The "an upper limit (as on expenditures)" definition seems, at first, to be the one intended by the Governor and Legislature for the recently enacted "budget cap" law. But that could be a ruse, the definition some want us taxpayers to accept.
You see, when I carefully examined the actual law, I started to believe more and more strongly that it is a misdirection. In reality, the definition which best applies is "a symbol indicating the intersection of two sets" ... the set who want to show taxpayers they are taking firm action to limit the spending and the set who want to keep spending more and more.
The property tax cap states a limit of 2% to 2-1/2% increase per year and that's the Governor and Legislator's message. "We hear you, taxpayers, so we bit the bullet on spending by passing a hard cap on spending". Sounds like a cap that is "an upper limit (as on expenditures)" defined by Webster's dictionary.

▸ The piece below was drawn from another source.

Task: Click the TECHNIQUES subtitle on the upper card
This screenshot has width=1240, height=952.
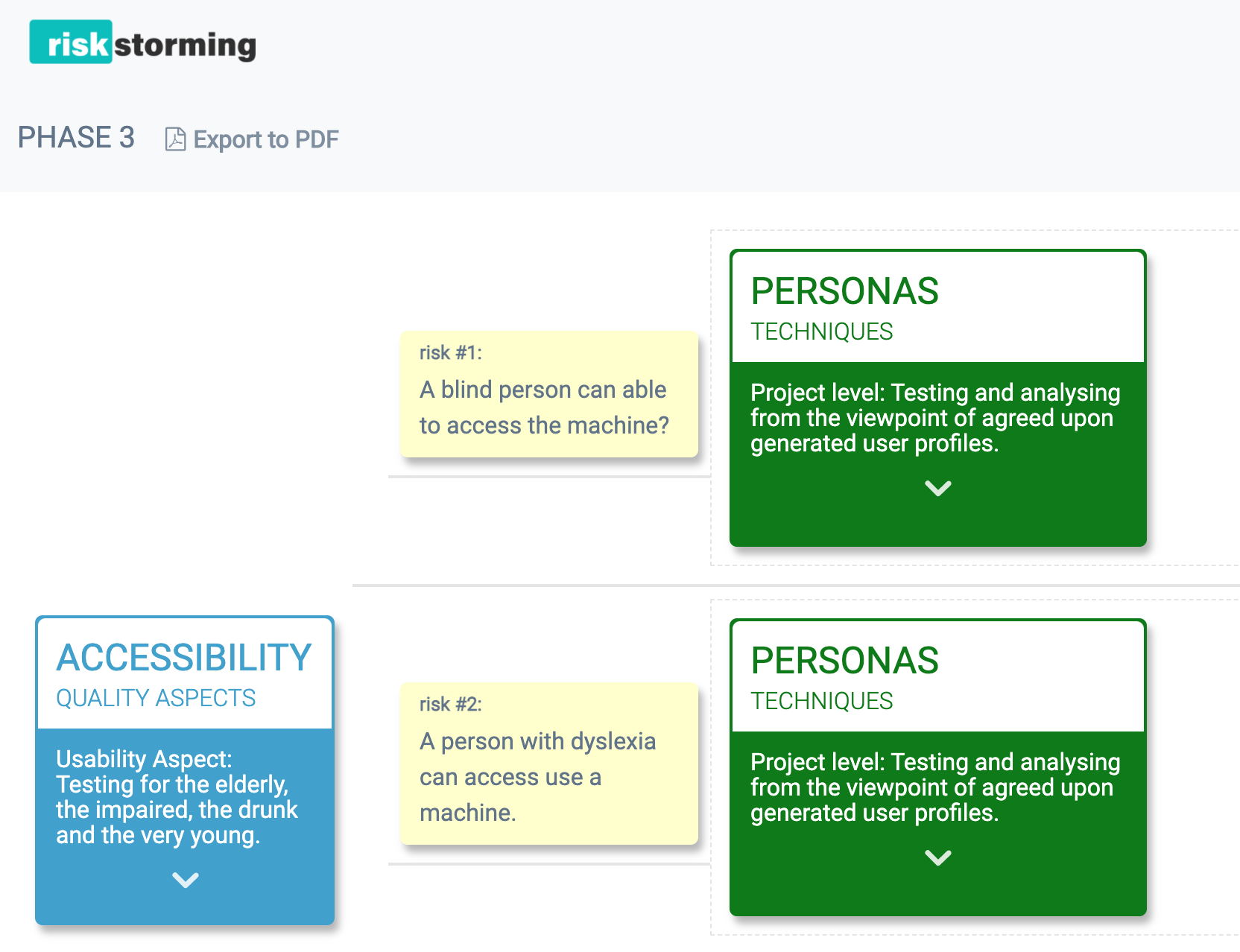Action: click(822, 332)
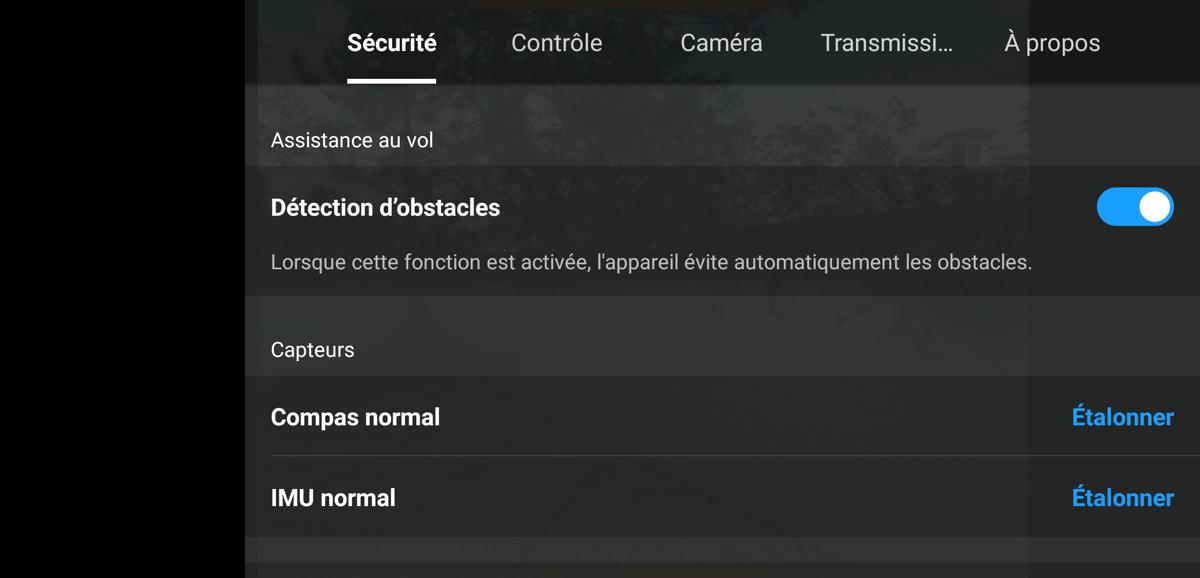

When you read further into the actual legislation you will find that any municipality can vote itself permission to increase their spending as much as 3-1/2% in any year ... and my municipality (Florham Park) does this at the beginning of each year "just in case" as their reason. This does NOT sound to me like a hard cap or upper limit on expenditures. Do you consider this an upper limit?
Then I read even deeper into the legislation and found that only SOME expenditures are to be capped. Wait a minute!! Can you have an upper limit on spending if you only limit SOME spending? And, what about moving budget items you want to increase into line item categories that are not capped? Looks like lots of loophole opportunities. Looks like not so much of the "hard cap" message.
This sounds like a water-proof container that only limits (or contains) the leakage of liquid labelled "water" and the manufacturer of this water-proof container can vote itself permission to allow some leakage when the machines leave little holes or the special coating has gaps in the applications. Hey, wouldn't want those expensive containers to go into the trash!!
Why do we allow any increase total budget? How about a no-increase law ... at least for a few years ... to start reversing the assumption that municipal budgets have to go up at least somewhat?
So, the Governor and Legislators should watch their language!! And, in case they don't, we the taxpayers should watch their language.